REQUIREMENT — Scan the data for "will" and copy the lines it appears in.

DATA SHOWN —

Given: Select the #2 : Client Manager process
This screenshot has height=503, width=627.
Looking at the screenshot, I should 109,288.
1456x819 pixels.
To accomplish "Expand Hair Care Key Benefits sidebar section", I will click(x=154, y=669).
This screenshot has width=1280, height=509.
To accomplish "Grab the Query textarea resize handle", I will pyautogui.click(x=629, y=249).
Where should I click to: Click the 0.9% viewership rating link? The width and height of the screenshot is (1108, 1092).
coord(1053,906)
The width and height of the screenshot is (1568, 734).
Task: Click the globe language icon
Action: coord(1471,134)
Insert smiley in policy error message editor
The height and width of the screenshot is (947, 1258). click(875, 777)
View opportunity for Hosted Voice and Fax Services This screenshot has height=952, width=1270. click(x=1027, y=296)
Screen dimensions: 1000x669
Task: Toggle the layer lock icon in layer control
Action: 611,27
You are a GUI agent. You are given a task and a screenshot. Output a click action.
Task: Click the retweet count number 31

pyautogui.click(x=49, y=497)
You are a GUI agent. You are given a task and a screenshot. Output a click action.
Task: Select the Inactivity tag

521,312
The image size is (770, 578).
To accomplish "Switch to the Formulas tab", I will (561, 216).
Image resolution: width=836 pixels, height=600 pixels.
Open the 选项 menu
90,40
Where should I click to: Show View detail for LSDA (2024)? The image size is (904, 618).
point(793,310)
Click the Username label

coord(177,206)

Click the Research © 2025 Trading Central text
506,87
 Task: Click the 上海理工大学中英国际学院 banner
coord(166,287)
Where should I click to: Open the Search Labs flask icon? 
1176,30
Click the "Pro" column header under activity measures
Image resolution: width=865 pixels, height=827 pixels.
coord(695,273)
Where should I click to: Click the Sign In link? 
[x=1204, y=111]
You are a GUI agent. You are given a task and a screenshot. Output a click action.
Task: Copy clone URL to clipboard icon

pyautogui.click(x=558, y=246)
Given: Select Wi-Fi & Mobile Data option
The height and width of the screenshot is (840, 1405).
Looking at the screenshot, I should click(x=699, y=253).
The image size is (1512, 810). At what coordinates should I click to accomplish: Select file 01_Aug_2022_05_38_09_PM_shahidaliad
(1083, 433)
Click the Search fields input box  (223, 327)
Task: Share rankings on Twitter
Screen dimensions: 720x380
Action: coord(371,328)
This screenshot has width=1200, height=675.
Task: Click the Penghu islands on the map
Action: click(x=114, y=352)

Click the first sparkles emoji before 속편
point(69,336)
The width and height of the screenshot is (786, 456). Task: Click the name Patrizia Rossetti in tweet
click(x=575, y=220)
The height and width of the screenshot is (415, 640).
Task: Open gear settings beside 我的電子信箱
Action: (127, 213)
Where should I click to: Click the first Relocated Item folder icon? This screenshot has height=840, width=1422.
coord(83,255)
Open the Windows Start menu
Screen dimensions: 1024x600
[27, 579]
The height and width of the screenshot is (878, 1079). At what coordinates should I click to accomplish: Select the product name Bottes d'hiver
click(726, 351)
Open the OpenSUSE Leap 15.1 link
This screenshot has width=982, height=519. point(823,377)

ANSWER TO THIS PROBLEM —
To accomplish "Expand Hair Care Key Benefits sidebar section", I will click(x=154, y=669).
To accomplish "Grab the Query textarea resize handle", I will pyautogui.click(x=629, y=249).
To accomplish "Switch to the Formulas tab", I will (561, 216).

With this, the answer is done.